Notre homme est en effet un sédentaire qui déteste les voyages. Qu’est-ce qu’il y a de si détestable à voyager ? Tout d’abord, il y a la passion des autres pour les voyages ; cette volonté écoeurante de rapporter des photos idiotes et cette vanité d’être allé plus loin que ses amis. Il faut aussi prendre l’avion et subir à l’aéroport une infinité de petites humiliations. Il y a encore le fait que les gens sont aussi cons ailleurs qu’ici.
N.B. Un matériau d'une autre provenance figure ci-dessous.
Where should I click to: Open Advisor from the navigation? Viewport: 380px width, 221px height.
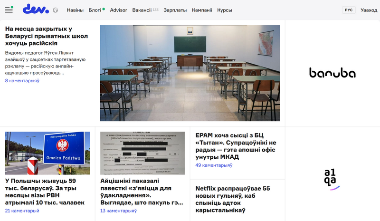click(x=118, y=10)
Enfin, les lieux que nous rêvons de visiter sont forcément décevants comme il s’en est aperçu à plusieurs reprises et notamment à New York. Les seuls voyages qui vaillent la peine sont ceux que nous faisons en imagination. C’est donc en condamné curieux « des modalités d’exécution de sa peine » qu’il décide de se rendre au pays du Soleil levant.
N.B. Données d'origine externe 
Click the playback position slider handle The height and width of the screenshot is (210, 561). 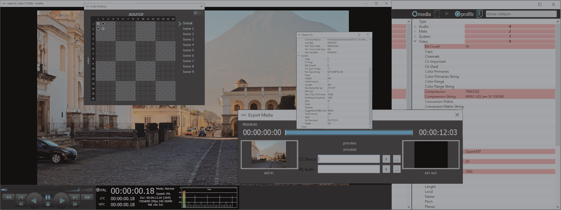pyautogui.click(x=6, y=190)
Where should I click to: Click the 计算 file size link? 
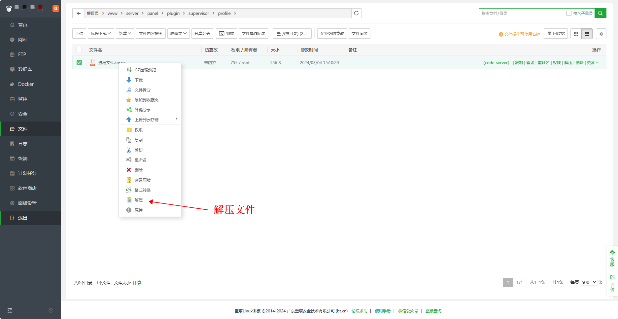click(x=137, y=283)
Le voyage lui-même sera affreux. Et hilarant, le narrateur ayant pour voisin un Français, David Jacques, espérant faire fortune au Japon grâce à son invention : le Magnifique, un sandwich en caoutchouc ; en réalité, un masturbateur d’un nouveau genre avec des gels lubrifiants parfumés aux rillettes ou au camembert qu’il sera bien obligé d’essayer… Il reverra David Jacques à Tokyo. Il aura renoncé au Magnifique, mais pas au succès…
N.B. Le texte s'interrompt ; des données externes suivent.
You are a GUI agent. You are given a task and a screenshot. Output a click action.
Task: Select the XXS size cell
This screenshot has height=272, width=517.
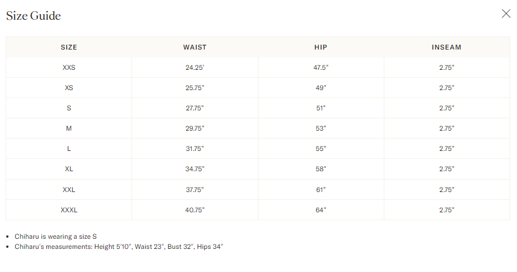tap(69, 68)
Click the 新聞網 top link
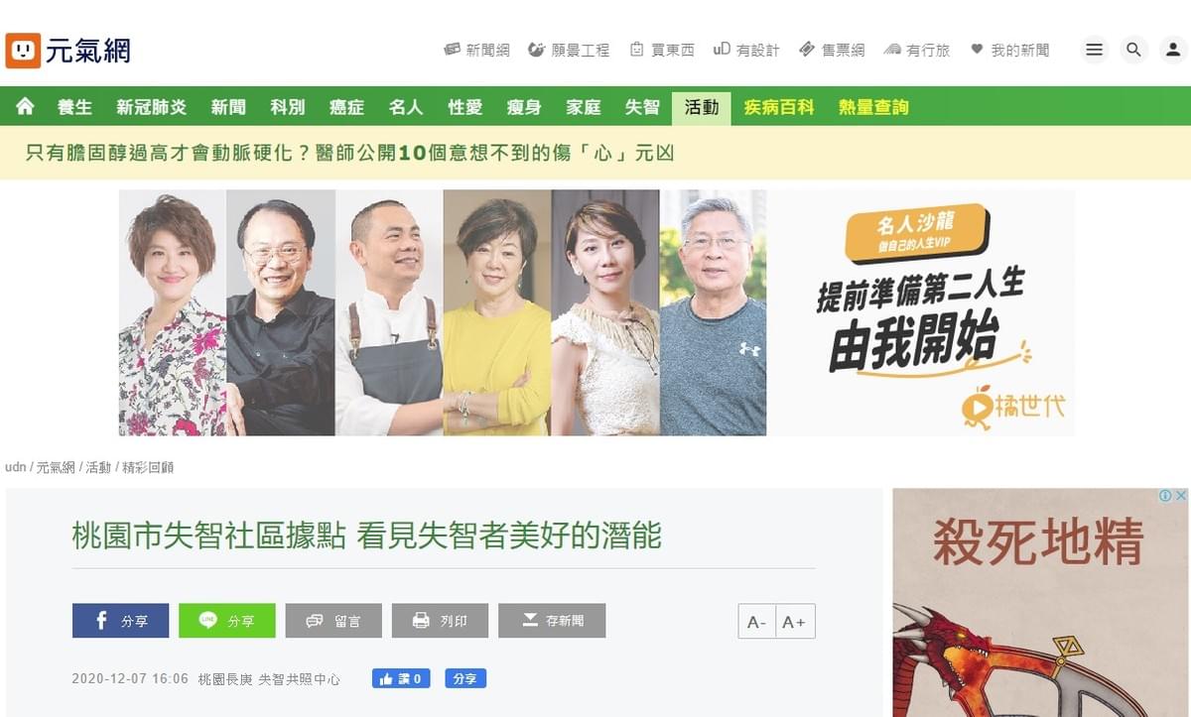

Arrivé à Tokyo, le narrateur tiendra le journal de son ennui, errant toute la journée de parc en temple et de temple en parc, comme s’il n’y avait rien d’autre à voir dans cette ville étrange où l’on dort sur de sadiques oreillers en graines de sarrasin. Finalement, il s’habituera à cette ville dont Cendrey parvient à rendre l’atmosphère si particulière et il finira par s’y sentir bien, « comme ailleurs, comme ailleurs qu’en France. »
Ce petit roman sorti le 28 août est aussi drôle qu’intelligent et bien écrit. Il ne faut surtout pas le lire comme un guide de voyage et qui croira découvrir le Japon par l’intermédiaire de ce texte sera aussi déçu que celui qui aura cru découvrir la Mongolie en lisant Le Guide de Mongolie de Svetislav Basara. Bien qu’il s’agisse de deux romans très différents quant au contenu, ils sont tous les deux les plus beaux anti-guides que je connaisse.
Jean-Yves Cendrey, Le Japon comme ma poche. Arbre Vengeur. 11 €
Tiens, je retrouve la trace d'un de mes professeurs. L'occasion de passer le bonjour d'un ancien élève de lycée, vallée du Borrigo.
RépondreSupprimerCa commence doucement à dater ! 2003, tout de même.
Bonne continuation, je repasserai par là pour lire d'autres billets !
JS
Et comme dit dans le texte :
RépondreSupprimer"Il y a toujours un emmerdeur pour retrouver votre trace".
:)
Bien vrai, je le comprends assez, et je ne sais pas ce qui m'a pris de laisser mes initiales d'ailleurs ! Cette fois je signe différemment.